Dans ce livre, il se base sur ses deux derniers ouvrages : Au nom de la conscience, une volée de bois vert et Quand le jugement fout le camp. Il pousse un peu plus loin sa réflexion. Son style, déroutant pour ceux qui le connaissant peu, est basé sur le sermon. Il a écrit et prononcé des sermons hebdomadaires pendant plus de 60 années à Saint-Jérôme et à Saint-Hippolyte. En 15 minutes, il abordait un grand problème pour faire réfléchir ses ouailles. Par la suite, la 2e partie proposait des solutions en se référant à des philosophes, des sociologues, des penseurs et dans la 3e partie, il se demandait ce que le Christ aurait fait.
Il suggérait des pistes de solutions
Comme un prophète au sens ancien ou un visionnaire au sens moderne, il suggérait des pistes de solutions à nos problèmes, il obligeait les fidèles à raisonner dans un monde qui résonne. Il a identifié les archétypes qui ont façonné l’être humain depuis le début de l’humanité, indépendamment de l’ethnie, de la provenance : le privé et le public; le sacré et le profane; le transcendant : le permanent, la durée et son contraire l’immanent : le passager, la mode; il ajoute la nature humaine et le libre arbitre.

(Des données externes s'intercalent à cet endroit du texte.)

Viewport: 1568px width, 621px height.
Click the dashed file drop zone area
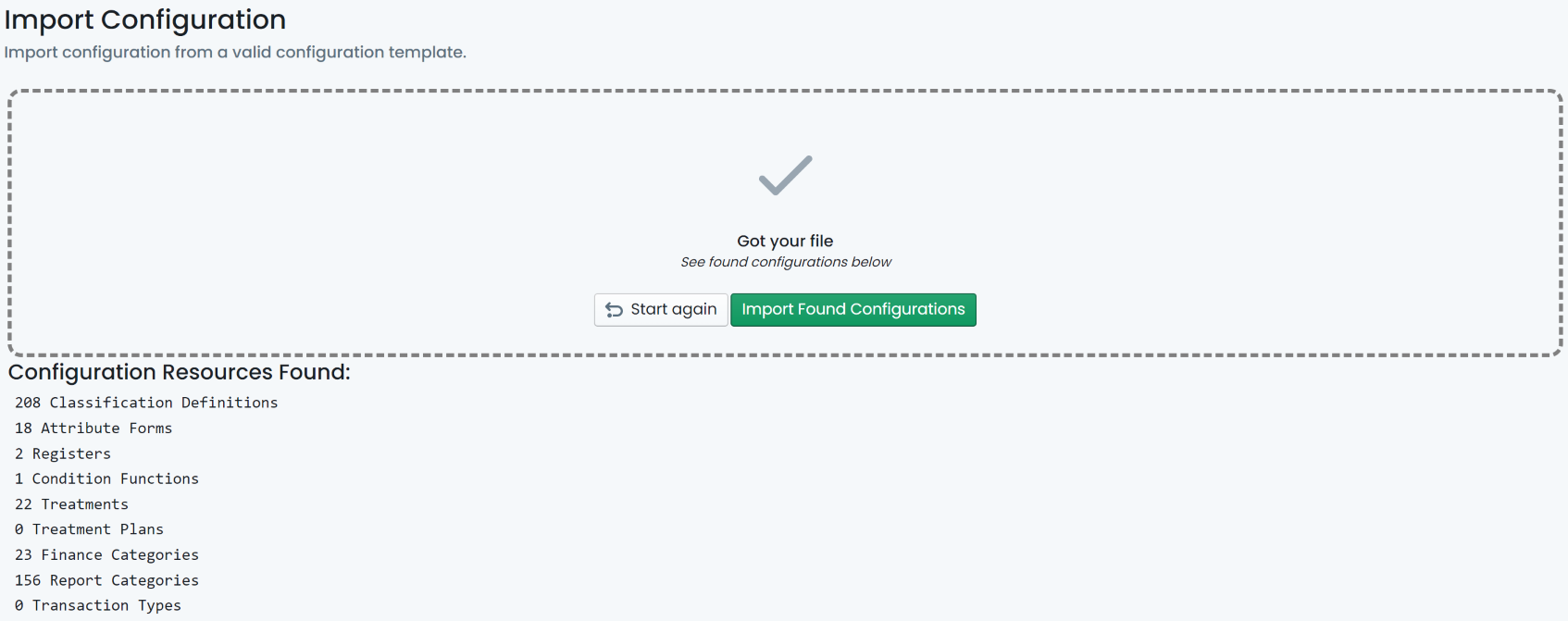pyautogui.click(x=785, y=223)
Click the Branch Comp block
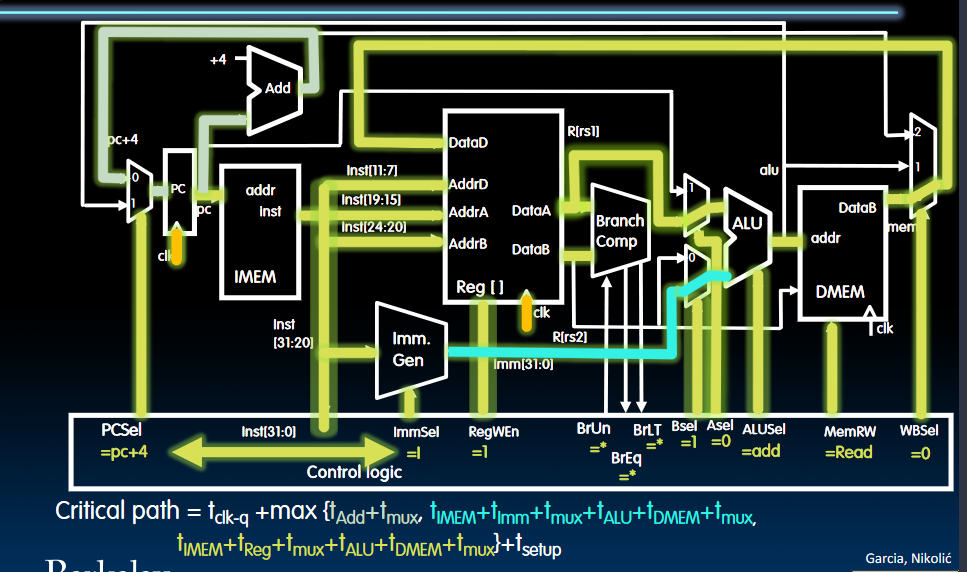The image size is (967, 572). tap(620, 231)
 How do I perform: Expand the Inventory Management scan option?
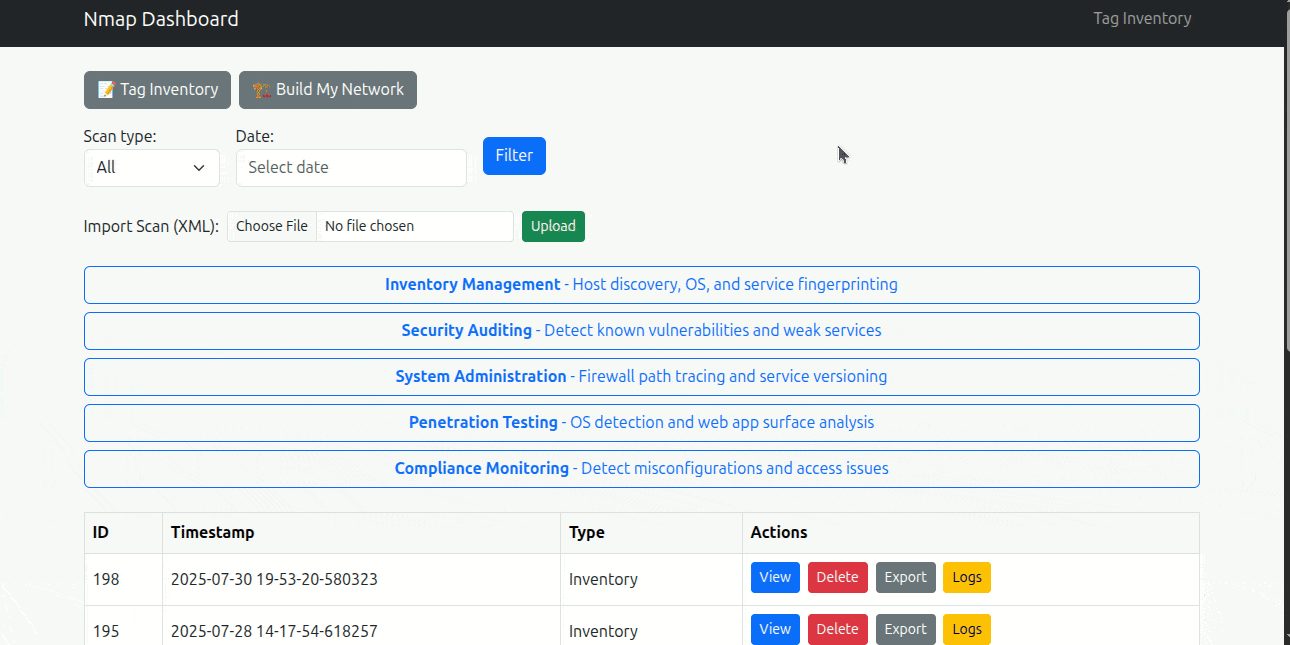(x=641, y=285)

Jacques Grand’Maison s’intéressait à l’imaginaire des enfants qui se posent des questions sur le monde. Face au relativisme moral, à l’individualisme extrême, à l’hyper consommation, à la mondialisation, que faire? Pour lui, les trois composantes principales de notre société, sont le sacré, la morale et le droit. Le fondamental c’est qu’aucune ne devienne dominante puisque cela va nous entraîner dans la démesure. Il affirmait souvent qu’il avait une « espérance têtue ». Sa foi profonde lui permettait de véhiculer une vision du monde positive. La charité, pour aider ses concitoyens les plus vénérables, complétait ce trio de vertus à la base du christianisme.
Retrouver le sens de la mesure
Il ne faut pas tomber dans le nihilisme, « retrouver le sens de la mesure et reconstruire bien des choses qui se sont effondrées ». La démesure implique le rejet du riche héritage de notre passé, « des grandes traditions spirituelles ». Cela entraîne la remise constante des compteurs à zéro, l’éphémère, la mode, la création ex nihilo, la recomposition critique des patrimoines reçus. La démesure conduit au haut taux de suicide, à l’analphabétisme, à la jouissance maximale du présent. « Dans nos sociétés thérapeutiques sursaturées de modes psychologiques primaires, peu critiques de leur pauvreté en fondements. Notre civilisation a développé des démesures inédites et de divers ordres que nos prédécesseurs n’ont ni connues ni vécues. »
D’où il nous regarde, il doit bien constater que la démesure a culminé avec la pandémie, le confinement, la peur extrême, l’arrêt de presque toutes nos activités. Il avait anticipé les horreurs qui nous vivons. En le lisant, nous trouverons des solutions.